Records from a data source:
##########

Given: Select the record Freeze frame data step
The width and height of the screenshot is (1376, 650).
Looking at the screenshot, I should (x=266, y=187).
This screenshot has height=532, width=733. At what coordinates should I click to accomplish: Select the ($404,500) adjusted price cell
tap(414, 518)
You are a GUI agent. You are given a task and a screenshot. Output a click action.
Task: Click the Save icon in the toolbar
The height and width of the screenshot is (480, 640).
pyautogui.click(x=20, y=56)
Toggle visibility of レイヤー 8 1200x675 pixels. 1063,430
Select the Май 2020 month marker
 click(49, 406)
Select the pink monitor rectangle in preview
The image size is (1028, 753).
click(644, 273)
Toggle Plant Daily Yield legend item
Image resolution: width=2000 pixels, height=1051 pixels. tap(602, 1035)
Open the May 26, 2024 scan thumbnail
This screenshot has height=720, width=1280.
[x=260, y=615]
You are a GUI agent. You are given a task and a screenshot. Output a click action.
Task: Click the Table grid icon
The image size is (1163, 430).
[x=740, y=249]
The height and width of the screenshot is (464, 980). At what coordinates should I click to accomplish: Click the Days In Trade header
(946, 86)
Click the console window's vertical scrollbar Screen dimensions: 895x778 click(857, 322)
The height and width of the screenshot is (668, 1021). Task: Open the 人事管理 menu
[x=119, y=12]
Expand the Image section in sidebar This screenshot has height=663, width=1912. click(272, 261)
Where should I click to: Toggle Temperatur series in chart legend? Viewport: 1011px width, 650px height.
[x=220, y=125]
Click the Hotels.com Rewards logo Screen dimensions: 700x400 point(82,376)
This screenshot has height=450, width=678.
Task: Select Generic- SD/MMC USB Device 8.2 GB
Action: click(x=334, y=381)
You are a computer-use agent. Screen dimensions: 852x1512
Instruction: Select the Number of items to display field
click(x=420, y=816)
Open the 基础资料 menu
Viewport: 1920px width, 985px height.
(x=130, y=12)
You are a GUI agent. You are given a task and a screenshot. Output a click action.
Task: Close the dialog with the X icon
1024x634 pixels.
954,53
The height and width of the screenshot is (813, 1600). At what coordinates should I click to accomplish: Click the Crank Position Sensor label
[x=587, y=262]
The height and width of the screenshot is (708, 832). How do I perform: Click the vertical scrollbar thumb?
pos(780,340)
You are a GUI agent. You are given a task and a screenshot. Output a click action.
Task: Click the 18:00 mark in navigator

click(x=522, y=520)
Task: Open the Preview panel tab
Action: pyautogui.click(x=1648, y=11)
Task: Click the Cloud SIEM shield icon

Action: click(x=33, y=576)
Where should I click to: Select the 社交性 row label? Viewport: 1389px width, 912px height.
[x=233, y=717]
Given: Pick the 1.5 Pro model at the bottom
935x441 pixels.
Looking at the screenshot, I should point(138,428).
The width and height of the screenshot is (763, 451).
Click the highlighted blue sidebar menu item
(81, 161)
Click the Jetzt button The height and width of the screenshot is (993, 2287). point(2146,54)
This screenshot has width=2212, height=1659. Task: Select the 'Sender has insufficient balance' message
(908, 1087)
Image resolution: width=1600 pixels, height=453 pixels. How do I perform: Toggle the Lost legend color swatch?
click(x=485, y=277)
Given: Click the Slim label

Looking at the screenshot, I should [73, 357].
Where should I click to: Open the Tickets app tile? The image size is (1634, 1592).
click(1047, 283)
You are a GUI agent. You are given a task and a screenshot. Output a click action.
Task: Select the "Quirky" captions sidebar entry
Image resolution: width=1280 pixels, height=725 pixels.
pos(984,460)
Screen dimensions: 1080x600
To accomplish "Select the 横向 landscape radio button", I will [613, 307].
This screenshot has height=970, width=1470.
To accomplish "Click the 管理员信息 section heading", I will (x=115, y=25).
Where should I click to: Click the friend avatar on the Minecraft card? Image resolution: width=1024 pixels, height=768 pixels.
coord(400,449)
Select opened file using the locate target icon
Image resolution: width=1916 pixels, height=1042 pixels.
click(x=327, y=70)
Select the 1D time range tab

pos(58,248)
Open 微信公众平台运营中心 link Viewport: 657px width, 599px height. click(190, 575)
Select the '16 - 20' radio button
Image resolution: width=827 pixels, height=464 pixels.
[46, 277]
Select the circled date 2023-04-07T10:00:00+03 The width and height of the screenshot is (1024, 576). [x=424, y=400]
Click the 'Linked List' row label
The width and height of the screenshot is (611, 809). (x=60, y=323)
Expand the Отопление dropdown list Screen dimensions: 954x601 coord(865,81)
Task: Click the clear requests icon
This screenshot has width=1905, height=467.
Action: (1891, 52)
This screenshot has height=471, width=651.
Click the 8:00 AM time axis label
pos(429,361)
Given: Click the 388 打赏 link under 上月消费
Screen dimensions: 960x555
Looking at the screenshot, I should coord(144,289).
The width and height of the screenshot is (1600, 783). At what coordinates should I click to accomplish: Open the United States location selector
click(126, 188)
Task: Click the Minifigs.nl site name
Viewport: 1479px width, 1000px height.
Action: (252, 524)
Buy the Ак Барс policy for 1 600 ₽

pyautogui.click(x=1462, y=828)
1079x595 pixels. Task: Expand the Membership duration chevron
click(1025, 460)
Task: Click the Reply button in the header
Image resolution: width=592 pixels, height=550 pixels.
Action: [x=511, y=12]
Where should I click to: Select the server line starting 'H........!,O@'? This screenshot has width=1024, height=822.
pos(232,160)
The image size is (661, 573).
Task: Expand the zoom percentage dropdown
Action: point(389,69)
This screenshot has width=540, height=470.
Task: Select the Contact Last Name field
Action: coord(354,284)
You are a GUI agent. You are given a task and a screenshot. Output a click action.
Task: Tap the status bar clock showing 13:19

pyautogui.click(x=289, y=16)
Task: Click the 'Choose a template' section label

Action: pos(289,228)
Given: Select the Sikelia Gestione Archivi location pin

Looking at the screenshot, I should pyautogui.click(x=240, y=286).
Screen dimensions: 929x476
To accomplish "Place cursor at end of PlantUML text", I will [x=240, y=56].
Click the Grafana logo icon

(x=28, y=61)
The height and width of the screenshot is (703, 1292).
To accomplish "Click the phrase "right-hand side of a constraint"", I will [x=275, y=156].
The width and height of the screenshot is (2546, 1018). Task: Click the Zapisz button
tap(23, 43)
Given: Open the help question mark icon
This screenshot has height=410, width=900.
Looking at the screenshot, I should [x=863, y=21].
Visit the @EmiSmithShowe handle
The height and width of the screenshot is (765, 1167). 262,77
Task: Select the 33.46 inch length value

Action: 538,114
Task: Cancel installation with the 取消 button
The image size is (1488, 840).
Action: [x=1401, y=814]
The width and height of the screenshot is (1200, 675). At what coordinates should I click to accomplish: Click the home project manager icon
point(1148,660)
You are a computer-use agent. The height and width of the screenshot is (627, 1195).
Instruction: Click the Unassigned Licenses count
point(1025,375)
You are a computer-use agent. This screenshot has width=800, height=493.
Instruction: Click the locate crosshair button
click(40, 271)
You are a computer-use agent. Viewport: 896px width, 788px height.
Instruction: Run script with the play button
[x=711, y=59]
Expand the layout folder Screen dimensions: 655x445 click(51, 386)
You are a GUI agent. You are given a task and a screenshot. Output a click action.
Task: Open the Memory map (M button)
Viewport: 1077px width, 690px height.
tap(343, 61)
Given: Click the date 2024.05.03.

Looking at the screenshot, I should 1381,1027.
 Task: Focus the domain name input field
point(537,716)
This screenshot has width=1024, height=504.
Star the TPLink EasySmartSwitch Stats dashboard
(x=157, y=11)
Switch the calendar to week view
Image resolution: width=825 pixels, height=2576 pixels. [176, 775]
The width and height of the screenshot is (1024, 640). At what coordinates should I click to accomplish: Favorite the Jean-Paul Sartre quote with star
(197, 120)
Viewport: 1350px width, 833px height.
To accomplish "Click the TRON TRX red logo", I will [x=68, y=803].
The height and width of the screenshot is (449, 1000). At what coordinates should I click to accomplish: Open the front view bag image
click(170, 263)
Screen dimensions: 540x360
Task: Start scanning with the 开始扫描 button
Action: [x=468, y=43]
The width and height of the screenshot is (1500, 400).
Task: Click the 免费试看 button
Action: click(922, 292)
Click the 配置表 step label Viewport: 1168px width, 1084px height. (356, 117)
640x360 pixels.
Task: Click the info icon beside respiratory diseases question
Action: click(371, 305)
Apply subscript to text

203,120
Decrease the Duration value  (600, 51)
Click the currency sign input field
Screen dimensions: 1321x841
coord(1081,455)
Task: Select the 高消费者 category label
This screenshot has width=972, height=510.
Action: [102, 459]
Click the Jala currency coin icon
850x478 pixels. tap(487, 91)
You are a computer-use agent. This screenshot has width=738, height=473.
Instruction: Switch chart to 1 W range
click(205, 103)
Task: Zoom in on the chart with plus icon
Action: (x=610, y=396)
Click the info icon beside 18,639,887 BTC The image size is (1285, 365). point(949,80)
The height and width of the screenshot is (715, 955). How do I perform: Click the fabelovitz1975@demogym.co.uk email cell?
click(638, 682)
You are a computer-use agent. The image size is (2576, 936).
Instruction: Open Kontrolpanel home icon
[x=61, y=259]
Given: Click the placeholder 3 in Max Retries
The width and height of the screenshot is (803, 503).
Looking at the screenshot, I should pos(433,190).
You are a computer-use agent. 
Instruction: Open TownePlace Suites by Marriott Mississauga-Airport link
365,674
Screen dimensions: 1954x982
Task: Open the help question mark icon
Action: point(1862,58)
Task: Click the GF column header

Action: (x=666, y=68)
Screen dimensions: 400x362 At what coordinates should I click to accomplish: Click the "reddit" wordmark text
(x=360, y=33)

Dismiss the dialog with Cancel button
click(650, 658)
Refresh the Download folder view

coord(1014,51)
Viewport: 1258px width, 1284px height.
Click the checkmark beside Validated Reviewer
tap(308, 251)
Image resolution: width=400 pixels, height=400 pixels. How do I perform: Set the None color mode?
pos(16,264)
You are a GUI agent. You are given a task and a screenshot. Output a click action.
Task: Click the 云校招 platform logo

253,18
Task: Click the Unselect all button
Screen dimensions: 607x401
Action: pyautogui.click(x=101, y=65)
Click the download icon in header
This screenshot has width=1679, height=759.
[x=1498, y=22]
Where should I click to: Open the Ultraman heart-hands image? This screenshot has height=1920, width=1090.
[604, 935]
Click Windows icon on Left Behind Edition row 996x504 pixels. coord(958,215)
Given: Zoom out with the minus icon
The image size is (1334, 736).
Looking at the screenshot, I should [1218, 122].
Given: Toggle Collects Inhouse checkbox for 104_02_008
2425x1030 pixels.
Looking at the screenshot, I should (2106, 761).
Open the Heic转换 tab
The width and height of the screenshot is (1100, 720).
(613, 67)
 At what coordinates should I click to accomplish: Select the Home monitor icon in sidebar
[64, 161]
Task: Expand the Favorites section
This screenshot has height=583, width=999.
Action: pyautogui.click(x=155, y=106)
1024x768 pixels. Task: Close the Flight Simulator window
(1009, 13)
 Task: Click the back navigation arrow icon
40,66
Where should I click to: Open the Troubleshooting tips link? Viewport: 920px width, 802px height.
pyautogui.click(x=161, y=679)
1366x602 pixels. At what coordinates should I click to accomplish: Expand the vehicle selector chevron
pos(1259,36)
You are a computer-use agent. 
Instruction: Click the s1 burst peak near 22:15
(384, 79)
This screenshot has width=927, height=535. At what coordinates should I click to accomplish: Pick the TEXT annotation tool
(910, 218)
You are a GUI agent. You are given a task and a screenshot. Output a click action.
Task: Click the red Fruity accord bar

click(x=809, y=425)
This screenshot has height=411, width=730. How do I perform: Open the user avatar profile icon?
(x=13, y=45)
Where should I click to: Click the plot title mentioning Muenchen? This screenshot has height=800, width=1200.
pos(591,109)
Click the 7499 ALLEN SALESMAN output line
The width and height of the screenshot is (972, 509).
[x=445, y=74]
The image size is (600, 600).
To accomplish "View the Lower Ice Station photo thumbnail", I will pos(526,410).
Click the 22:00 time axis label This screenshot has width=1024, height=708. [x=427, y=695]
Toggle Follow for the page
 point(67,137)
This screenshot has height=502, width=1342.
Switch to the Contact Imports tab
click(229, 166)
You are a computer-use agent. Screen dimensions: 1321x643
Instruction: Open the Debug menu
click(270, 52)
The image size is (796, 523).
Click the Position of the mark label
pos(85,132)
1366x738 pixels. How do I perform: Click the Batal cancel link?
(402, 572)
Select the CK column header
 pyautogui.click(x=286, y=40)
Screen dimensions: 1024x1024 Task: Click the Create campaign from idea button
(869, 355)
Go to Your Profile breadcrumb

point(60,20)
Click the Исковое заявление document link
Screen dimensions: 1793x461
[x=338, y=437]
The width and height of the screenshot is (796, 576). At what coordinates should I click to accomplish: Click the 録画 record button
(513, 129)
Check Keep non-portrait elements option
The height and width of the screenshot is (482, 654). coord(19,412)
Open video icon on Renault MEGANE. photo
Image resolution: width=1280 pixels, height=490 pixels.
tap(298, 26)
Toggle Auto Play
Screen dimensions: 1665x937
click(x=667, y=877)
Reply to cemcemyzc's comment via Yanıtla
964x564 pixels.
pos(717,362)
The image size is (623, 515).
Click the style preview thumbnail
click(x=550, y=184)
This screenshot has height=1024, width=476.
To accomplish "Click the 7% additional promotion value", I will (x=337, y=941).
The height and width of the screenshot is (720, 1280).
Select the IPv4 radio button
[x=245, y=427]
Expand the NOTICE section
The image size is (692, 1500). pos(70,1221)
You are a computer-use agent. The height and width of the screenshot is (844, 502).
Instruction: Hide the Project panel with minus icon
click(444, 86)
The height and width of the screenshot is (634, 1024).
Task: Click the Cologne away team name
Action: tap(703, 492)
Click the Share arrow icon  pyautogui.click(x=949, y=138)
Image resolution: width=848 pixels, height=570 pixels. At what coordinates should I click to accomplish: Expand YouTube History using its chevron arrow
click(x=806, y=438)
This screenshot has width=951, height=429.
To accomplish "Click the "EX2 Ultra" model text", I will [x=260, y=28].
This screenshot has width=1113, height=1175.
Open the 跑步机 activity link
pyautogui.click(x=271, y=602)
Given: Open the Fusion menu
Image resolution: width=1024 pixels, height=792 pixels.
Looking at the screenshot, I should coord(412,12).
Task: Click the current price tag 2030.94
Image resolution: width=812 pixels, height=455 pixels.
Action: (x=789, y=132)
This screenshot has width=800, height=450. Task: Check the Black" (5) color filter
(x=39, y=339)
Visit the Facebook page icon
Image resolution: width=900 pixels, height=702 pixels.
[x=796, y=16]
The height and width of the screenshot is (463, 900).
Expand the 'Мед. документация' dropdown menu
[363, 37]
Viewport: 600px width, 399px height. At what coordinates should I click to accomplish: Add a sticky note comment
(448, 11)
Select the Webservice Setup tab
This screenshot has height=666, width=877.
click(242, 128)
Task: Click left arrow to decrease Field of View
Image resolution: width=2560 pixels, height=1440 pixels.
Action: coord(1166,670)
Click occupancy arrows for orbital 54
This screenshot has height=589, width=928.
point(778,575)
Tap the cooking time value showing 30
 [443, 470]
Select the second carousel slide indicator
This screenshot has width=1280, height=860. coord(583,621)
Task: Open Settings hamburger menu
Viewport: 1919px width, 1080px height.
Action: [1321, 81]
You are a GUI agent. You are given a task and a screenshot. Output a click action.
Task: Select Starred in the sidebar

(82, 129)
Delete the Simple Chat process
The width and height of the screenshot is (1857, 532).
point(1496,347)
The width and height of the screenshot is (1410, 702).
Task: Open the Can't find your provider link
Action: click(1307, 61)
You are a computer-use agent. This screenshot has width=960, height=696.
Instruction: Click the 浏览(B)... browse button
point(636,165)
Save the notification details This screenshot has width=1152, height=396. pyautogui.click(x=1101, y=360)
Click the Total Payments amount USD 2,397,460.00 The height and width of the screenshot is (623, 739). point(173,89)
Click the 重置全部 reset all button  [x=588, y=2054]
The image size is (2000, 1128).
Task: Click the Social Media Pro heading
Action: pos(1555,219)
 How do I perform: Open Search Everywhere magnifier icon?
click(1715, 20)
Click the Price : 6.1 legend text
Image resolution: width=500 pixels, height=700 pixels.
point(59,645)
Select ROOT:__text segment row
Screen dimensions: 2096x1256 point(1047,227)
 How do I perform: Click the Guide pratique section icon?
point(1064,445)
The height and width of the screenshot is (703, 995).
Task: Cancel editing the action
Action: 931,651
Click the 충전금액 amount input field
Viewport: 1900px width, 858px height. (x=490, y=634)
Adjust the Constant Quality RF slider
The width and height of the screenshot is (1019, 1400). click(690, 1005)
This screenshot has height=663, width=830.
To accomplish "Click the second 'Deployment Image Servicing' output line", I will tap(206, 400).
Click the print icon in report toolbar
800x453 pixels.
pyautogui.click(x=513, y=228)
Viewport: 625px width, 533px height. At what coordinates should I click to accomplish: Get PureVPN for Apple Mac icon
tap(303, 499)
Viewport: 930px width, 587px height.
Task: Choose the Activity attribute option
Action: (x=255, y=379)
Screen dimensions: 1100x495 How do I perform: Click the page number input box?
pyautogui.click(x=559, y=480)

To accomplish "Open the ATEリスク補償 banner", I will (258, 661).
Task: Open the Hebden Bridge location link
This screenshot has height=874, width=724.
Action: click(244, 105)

##########

**Exercise goal**
Lines holding the word "computer" are the answer; copy every one from the records above.

**Exercise answer**
You are a computer-use agent. Screen dimensions: 852x1512
You are a computer-use agent. The height and width of the screenshot is (627, 1195).
You are a computer-use agent. This screenshot has width=800, height=493.
You are a computer-use agent. Viewport: 896px width, 788px height.
You are a computer-use agent. This screenshot has width=738, height=473.
You are a computer-use agent. The image size is (2576, 936).
You are a computer-use agent. 
You are a computer-use agent. 
You are a computer-use agent. Screen dimensions: 1321x643
You are a computer-use agent. The height and width of the screenshot is (844, 502).
You are a computer-use agent. This screenshot has width=960, height=696.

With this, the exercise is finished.